Extract provided:

Added baised log frequency scaling and energy normalization to curve

author Monty <xiphmont@xiph.org>

Sun, 22 Aug 1999 07:30:15 +0000 (07:30 +0000)

committer Monty <xiphmont@xiph.org>

Sun, 22 Aug 1999 07:30:15 +0000 (07:30 +0000)
author Monty <xiphmont@xiph.org>
Sun, 22 Aug 1999 07:30:15 +0000 (07:30 +0000)
committer Monty <xiphmont@xiph.org>
Sun, 22 Aug 1999 07:30:15 +0000 (07:30 +0000)
diff --git a/lib/lpc.c b/lib/lpc.c

index 4e00321..e8c6cc1 100644 (file)
--- a/lib/lpc.c
+++ b/lib/lpc.c
@@ -14,16 +14,15 @@
    function: LPC low level routines
    author: Monty <monty@xiph.org>
    modifications by: Monty
-  last modification date: Aug 02 1999
+  last modification date: Aug 22 1999
  
   ********************************************************************/
  
  /* Some of these routines (autocorrelator, LPC coefficient estimator)
-   are directly derived from and/or modified from code written by
-   Jutta Degener and Carsten Bormann; thus we include their copyright
-   below.  The entirety of this file is freely redistributable on the
-   condition that both of these copyright notices are preserved
-   without modification.  */
+   are derived from code written by Jutta Degener and Carsten Bormann;
+   thus we include their copyright below.  The entirety of this file
+   is freely redistributable on the condition that both of these
+   copyright notices are preserved without modification.  */
  
  /* Preserved Copyright: *********************************************/
  
@@ -48,10 +47,12 @@ Carsten Bormann
  *********************************************************************/
  
  #include <stdlib.h>
+#include <stdio.h>
  #include <string.h>
  #include <math.h>
  #include "smallft.h"

Data taken from a collection:
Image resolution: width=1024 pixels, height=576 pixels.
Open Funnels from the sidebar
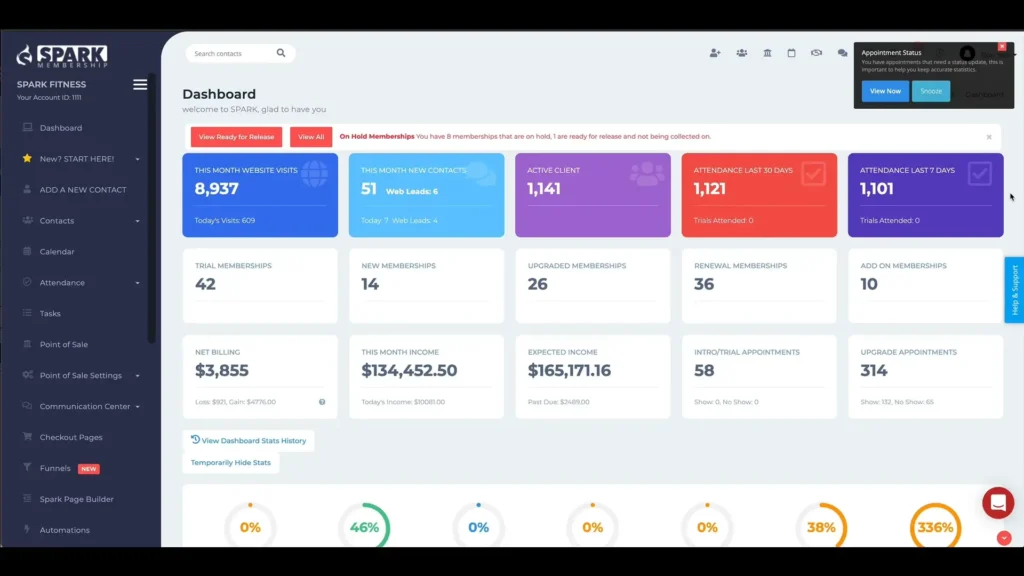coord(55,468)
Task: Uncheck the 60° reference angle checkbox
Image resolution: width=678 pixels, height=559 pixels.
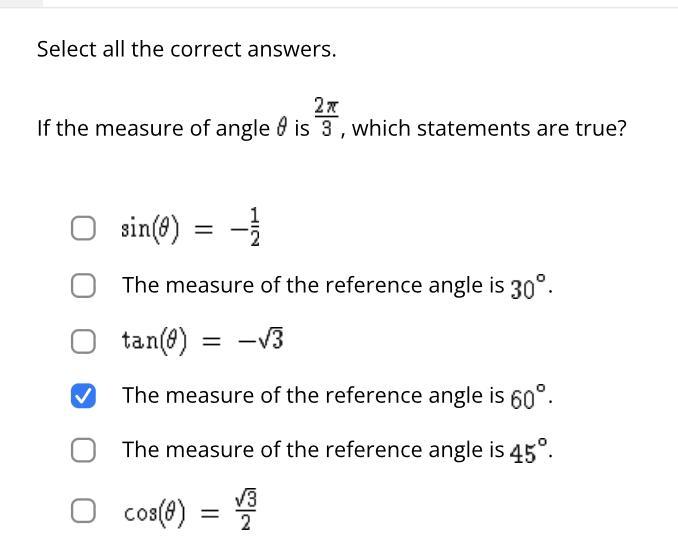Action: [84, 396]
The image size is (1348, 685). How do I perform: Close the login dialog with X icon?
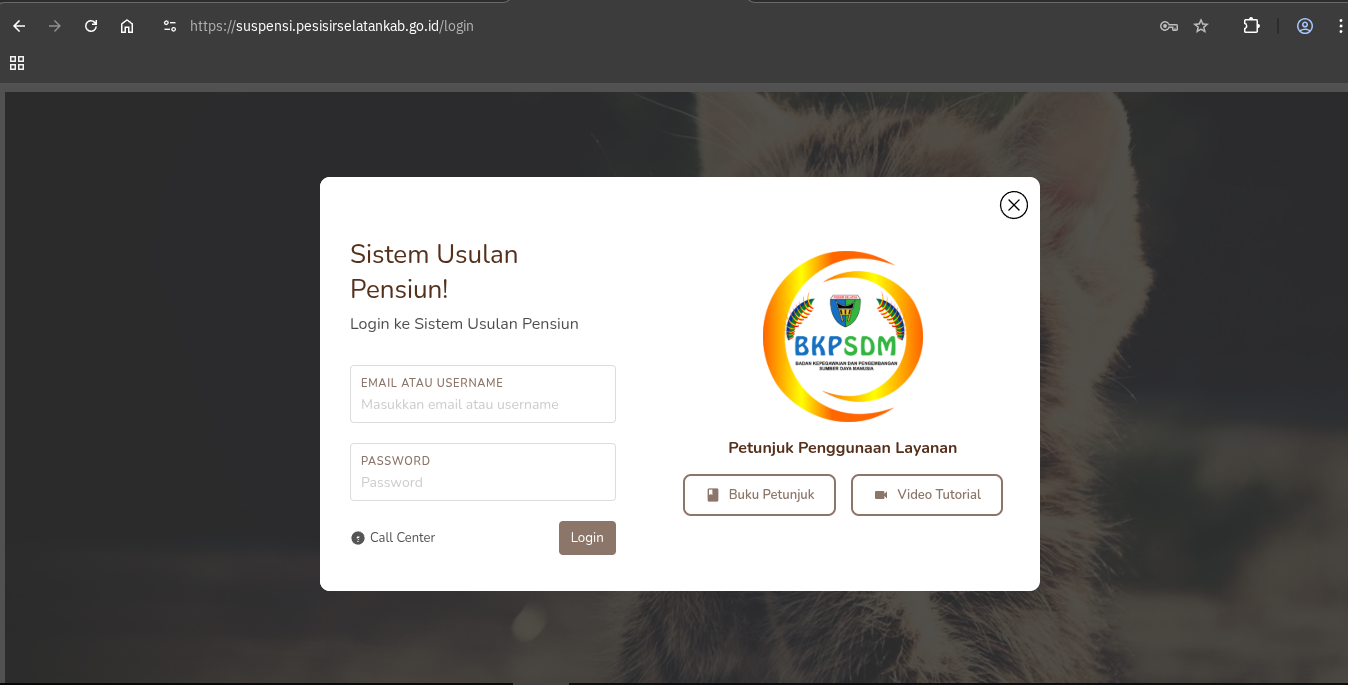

Directions:
Translate this sentence from the lpc.c commit diff into Spanish: "The entirety of this file is freely redistributable on the condition that both of these copyright notices are preserved without modification."

Response to the task:
La totalidad de este archivo puede redistribuirse libremente a condición de que ambos avisos de copyright se conserven sin modificaciones.